Data for this task:
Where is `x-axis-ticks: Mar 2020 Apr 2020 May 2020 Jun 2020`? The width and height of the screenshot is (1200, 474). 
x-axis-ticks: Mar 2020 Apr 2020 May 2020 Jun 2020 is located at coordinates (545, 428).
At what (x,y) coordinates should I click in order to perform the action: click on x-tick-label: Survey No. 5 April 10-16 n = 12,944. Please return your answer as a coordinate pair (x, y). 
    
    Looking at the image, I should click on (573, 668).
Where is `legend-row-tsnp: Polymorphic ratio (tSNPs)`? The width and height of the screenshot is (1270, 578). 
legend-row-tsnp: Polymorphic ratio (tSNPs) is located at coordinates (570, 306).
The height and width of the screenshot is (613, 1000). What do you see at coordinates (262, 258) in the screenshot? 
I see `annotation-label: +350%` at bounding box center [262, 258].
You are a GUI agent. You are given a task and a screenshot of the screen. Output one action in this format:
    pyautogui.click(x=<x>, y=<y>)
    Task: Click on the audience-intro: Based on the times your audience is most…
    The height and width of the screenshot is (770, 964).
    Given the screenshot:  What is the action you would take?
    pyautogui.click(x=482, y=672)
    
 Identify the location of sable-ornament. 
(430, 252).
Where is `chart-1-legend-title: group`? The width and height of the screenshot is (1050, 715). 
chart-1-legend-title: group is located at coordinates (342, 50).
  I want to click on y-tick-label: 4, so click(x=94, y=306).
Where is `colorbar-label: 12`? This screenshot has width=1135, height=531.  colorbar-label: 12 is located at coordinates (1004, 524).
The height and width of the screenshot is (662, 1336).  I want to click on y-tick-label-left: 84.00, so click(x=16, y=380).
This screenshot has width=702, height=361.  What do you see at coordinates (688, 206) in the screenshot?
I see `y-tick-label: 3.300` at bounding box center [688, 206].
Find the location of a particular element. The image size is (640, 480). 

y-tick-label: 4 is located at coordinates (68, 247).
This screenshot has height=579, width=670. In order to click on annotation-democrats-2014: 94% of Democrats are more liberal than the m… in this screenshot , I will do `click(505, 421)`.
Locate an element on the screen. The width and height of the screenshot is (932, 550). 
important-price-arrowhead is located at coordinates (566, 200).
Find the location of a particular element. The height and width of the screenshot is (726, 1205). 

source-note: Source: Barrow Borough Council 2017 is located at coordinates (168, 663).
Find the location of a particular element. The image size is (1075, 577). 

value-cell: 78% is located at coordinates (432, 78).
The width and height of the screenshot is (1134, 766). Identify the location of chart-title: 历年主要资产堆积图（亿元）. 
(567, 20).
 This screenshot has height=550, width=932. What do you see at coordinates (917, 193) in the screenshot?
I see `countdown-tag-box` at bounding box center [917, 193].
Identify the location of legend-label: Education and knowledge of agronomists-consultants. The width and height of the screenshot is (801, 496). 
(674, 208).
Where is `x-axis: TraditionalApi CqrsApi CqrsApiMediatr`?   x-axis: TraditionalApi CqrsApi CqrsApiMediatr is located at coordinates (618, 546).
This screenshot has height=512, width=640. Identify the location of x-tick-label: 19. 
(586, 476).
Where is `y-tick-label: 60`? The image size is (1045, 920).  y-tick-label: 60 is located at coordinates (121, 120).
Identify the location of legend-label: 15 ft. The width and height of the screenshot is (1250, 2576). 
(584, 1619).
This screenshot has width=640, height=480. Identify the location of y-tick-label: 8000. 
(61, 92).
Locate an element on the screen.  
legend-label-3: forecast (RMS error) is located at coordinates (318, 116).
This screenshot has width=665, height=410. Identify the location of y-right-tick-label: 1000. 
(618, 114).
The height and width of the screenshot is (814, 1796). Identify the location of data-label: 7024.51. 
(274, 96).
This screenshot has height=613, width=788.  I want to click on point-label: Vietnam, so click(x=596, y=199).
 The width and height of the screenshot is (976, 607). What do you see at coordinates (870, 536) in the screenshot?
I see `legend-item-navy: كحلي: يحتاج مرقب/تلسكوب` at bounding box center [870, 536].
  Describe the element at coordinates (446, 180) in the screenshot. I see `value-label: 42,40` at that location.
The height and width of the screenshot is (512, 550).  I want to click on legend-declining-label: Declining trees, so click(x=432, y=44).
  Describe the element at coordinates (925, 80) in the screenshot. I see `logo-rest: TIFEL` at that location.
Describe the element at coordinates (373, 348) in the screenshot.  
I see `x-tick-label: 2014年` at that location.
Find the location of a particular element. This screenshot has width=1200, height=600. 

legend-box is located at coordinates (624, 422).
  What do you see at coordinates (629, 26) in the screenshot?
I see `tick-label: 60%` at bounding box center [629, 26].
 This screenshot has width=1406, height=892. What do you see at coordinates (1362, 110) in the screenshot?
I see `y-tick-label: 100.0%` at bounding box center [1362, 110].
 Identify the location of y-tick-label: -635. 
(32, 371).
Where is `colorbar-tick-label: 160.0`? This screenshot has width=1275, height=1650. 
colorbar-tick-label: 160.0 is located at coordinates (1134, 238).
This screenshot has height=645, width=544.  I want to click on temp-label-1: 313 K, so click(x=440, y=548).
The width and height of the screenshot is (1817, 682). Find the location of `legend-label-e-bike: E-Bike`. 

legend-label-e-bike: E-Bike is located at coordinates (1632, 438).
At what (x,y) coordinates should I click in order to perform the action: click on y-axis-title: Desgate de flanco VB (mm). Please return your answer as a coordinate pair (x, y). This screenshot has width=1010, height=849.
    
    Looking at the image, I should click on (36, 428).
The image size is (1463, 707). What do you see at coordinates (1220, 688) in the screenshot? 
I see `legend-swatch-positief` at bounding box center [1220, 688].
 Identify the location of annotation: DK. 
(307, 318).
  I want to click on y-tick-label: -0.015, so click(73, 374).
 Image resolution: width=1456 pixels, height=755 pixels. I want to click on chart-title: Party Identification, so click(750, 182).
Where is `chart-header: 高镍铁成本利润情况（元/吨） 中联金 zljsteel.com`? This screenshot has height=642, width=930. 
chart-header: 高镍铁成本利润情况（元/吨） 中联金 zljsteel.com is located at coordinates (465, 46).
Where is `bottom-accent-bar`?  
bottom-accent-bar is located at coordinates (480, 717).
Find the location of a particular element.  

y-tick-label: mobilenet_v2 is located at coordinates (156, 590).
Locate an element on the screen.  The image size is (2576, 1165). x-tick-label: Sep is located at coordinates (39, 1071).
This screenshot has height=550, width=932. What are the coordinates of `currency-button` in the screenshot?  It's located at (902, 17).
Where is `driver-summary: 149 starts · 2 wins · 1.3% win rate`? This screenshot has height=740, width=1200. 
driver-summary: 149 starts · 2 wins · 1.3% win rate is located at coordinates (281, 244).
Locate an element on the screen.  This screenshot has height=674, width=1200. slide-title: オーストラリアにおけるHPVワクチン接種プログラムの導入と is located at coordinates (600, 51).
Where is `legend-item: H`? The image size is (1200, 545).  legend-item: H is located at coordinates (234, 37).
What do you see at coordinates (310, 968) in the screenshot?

Problem to solve: Swap every "Where is" in the listing above for "Where can I find", and write out the whole listing again with nothing else changed.

Solution:
Where can I find `x-axis-ticks: Mar 2020 Apr 2020 May 2020 Jun 2020`? The width and height of the screenshot is (1200, 474). 
x-axis-ticks: Mar 2020 Apr 2020 May 2020 Jun 2020 is located at coordinates (545, 428).
At what (x,y) coordinates should I click in order to perform the action: click on x-tick-label: Survey No. 5 April 10-16 n = 12,944. Please return your answer as a coordinate pair (x, y). 
    
    Looking at the image, I should click on (573, 668).
Where can I find `legend-row-tsnp: Polymorphic ratio (tSNPs)`? The width and height of the screenshot is (1270, 578). 
legend-row-tsnp: Polymorphic ratio (tSNPs) is located at coordinates (570, 306).
The height and width of the screenshot is (613, 1000). What do you see at coordinates (262, 258) in the screenshot? 
I see `annotation-label: +350%` at bounding box center [262, 258].
You are a GUI agent. You are given a task and a screenshot of the screen. Output one action in this format:
    pyautogui.click(x=<x>, y=<y>)
    Task: Click on the audience-intro: Based on the times your audience is most…
    The height and width of the screenshot is (770, 964).
    Given the screenshot:  What is the action you would take?
    pyautogui.click(x=482, y=672)
    
 Identify the location of sable-ornament. 
(430, 252).
Where can I find `chart-1-legend-title: group`? The width and height of the screenshot is (1050, 715). 
chart-1-legend-title: group is located at coordinates (342, 50).
  I want to click on y-tick-label: 4, so click(x=94, y=306).
Where can I find `colorbar-label: 12`? This screenshot has width=1135, height=531.  colorbar-label: 12 is located at coordinates (1004, 524).
The height and width of the screenshot is (662, 1336).  I want to click on y-tick-label-left: 84.00, so click(x=16, y=380).
This screenshot has width=702, height=361.  What do you see at coordinates (688, 206) in the screenshot?
I see `y-tick-label: 3.300` at bounding box center [688, 206].
Find the location of a particular element. The image size is (640, 480). 

y-tick-label: 4 is located at coordinates (68, 247).
This screenshot has height=579, width=670. In order to click on annotation-democrats-2014: 94% of Democrats are more liberal than the m… in this screenshot , I will do `click(505, 421)`.
Locate an element on the screen. The width and height of the screenshot is (932, 550). 
important-price-arrowhead is located at coordinates (566, 200).
Find the location of a particular element. The height and width of the screenshot is (726, 1205). 

source-note: Source: Barrow Borough Council 2017 is located at coordinates (168, 663).
Find the location of a particular element. The image size is (1075, 577). 

value-cell: 78% is located at coordinates (432, 78).
The width and height of the screenshot is (1134, 766). Identify the location of chart-title: 历年主要资产堆积图（亿元）. 
(567, 20).
 This screenshot has height=550, width=932. What do you see at coordinates (917, 193) in the screenshot?
I see `countdown-tag-box` at bounding box center [917, 193].
Identify the location of legend-label: Education and knowledge of agronomists-consultants. The width and height of the screenshot is (801, 496). 
(674, 208).
Where can I find `x-axis: TraditionalApi CqrsApi CqrsApiMediatr`?   x-axis: TraditionalApi CqrsApi CqrsApiMediatr is located at coordinates (618, 546).
This screenshot has height=512, width=640. Identify the location of x-tick-label: 19. 
(586, 476).
Where can I find `y-tick-label: 60`? The image size is (1045, 920).  y-tick-label: 60 is located at coordinates (121, 120).
Identify the location of legend-label: 15 ft. The width and height of the screenshot is (1250, 2576). 
(584, 1619).
This screenshot has width=640, height=480. Identify the location of y-tick-label: 8000. 
(61, 92).
Locate an element on the screen.  
legend-label-3: forecast (RMS error) is located at coordinates (318, 116).
This screenshot has width=665, height=410. Identify the location of y-right-tick-label: 1000. 
(618, 114).
The height and width of the screenshot is (814, 1796). Identify the location of data-label: 7024.51. 
(274, 96).
This screenshot has height=613, width=788.  I want to click on point-label: Vietnam, so click(x=596, y=199).
 The width and height of the screenshot is (976, 607). What do you see at coordinates (870, 536) in the screenshot?
I see `legend-item-navy: كحلي: يحتاج مرقب/تلسكوب` at bounding box center [870, 536].
  Describe the element at coordinates (446, 180) in the screenshot. I see `value-label: 42,40` at that location.
The height and width of the screenshot is (512, 550).  I want to click on legend-declining-label: Declining trees, so click(x=432, y=44).
  Describe the element at coordinates (925, 80) in the screenshot. I see `logo-rest: TIFEL` at that location.
Describe the element at coordinates (373, 348) in the screenshot.  
I see `x-tick-label: 2014年` at that location.
Find the location of a particular element. This screenshot has width=1200, height=600. 

legend-box is located at coordinates (624, 422).
  What do you see at coordinates (629, 26) in the screenshot?
I see `tick-label: 60%` at bounding box center [629, 26].
 This screenshot has width=1406, height=892. What do you see at coordinates (1362, 110) in the screenshot?
I see `y-tick-label: 100.0%` at bounding box center [1362, 110].
 Identify the location of y-tick-label: -635. 
(32, 371).
Where can I find `colorbar-tick-label: 160.0`? This screenshot has width=1275, height=1650. 
colorbar-tick-label: 160.0 is located at coordinates (1134, 238).
This screenshot has height=645, width=544.  I want to click on temp-label-1: 313 K, so click(x=440, y=548).
The width and height of the screenshot is (1817, 682). Find the location of `legend-label-e-bike: E-Bike`. 

legend-label-e-bike: E-Bike is located at coordinates (1632, 438).
At what (x,y) coordinates should I click in order to perform the action: click on y-axis-title: Desgate de flanco VB (mm). Please return your answer as a coordinate pair (x, y). This screenshot has width=1010, height=849.
    
    Looking at the image, I should click on (36, 428).
The image size is (1463, 707). What do you see at coordinates (1220, 688) in the screenshot? 
I see `legend-swatch-positief` at bounding box center [1220, 688].
 Identify the location of annotation: DK. 
(307, 318).
  I want to click on y-tick-label: -0.015, so click(73, 374).
 Image resolution: width=1456 pixels, height=755 pixels. I want to click on chart-title: Party Identification, so click(750, 182).
Where can I find `chart-header: 高镍铁成本利润情况（元/吨） 中联金 zljsteel.com`? This screenshot has height=642, width=930. 
chart-header: 高镍铁成本利润情况（元/吨） 中联金 zljsteel.com is located at coordinates (465, 46).
Where can I find `bottom-accent-bar`?  
bottom-accent-bar is located at coordinates (480, 717).
Find the location of a particular element.  

y-tick-label: mobilenet_v2 is located at coordinates (156, 590).
Locate an element on the screen.  The image size is (2576, 1165). x-tick-label: Sep is located at coordinates (39, 1071).
This screenshot has height=550, width=932. What are the coordinates of `currency-button` in the screenshot?  It's located at (902, 17).
Where can I find `driver-summary: 149 starts · 2 wins · 1.3% win rate`? This screenshot has height=740, width=1200. 
driver-summary: 149 starts · 2 wins · 1.3% win rate is located at coordinates (281, 244).
Locate an element on the screen.  This screenshot has height=674, width=1200. slide-title: オーストラリアにおけるHPVワクチン接種プログラムの導入と is located at coordinates (600, 51).
Where can I find `legend-item: H`? The image size is (1200, 545).  legend-item: H is located at coordinates (234, 37).
What do you see at coordinates (310, 968) in the screenshot?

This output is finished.